◆ **The task**:
Only the number is needed: how many lines in the entries below contain the string "preview"?

◆ **Stored data**:
════

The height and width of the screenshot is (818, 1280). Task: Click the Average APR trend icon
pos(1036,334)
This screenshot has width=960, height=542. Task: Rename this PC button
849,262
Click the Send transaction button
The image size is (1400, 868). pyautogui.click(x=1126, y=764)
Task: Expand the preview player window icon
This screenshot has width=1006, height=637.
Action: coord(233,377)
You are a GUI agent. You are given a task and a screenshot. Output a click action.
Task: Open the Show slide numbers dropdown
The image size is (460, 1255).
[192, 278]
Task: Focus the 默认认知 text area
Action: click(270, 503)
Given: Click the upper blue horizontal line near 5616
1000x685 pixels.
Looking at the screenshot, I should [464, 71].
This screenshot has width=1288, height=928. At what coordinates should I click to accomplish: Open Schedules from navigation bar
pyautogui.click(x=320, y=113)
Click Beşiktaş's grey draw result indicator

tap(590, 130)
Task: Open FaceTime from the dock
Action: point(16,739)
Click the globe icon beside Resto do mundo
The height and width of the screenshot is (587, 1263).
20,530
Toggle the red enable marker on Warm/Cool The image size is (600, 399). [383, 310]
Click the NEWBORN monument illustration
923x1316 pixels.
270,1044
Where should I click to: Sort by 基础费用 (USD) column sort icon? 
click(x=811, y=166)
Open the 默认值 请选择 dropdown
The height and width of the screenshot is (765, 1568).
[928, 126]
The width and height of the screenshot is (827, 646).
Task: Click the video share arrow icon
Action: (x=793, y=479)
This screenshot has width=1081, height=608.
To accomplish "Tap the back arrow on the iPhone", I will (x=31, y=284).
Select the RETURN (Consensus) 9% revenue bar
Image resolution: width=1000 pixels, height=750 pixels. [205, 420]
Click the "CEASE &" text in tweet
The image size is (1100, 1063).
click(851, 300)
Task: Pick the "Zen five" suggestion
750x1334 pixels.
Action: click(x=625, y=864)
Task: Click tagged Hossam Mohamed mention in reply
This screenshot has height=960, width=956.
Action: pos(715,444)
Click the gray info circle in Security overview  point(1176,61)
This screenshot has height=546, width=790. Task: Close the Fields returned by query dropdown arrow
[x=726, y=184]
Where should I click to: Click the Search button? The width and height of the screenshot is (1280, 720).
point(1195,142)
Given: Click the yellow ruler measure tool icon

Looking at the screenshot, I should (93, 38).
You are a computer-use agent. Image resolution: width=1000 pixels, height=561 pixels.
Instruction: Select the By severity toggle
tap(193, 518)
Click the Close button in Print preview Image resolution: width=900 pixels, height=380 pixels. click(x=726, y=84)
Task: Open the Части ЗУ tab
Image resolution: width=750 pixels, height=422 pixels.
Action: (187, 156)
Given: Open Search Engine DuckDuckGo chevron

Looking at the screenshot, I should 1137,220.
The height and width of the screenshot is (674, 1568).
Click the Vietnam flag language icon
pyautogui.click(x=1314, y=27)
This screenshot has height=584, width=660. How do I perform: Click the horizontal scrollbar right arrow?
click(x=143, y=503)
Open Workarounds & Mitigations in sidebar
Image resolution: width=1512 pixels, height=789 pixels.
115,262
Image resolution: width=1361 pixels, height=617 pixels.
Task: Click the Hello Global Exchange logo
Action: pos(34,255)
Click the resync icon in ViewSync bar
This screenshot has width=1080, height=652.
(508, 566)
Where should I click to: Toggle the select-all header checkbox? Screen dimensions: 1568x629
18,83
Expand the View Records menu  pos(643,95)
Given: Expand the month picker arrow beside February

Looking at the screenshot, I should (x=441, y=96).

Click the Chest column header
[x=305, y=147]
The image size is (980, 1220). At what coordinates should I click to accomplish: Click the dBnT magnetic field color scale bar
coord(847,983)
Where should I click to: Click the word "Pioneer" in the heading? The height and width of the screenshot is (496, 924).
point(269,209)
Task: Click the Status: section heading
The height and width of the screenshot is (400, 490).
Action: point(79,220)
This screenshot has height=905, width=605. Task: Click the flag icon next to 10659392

════

◆ **Answer to the problem**:
2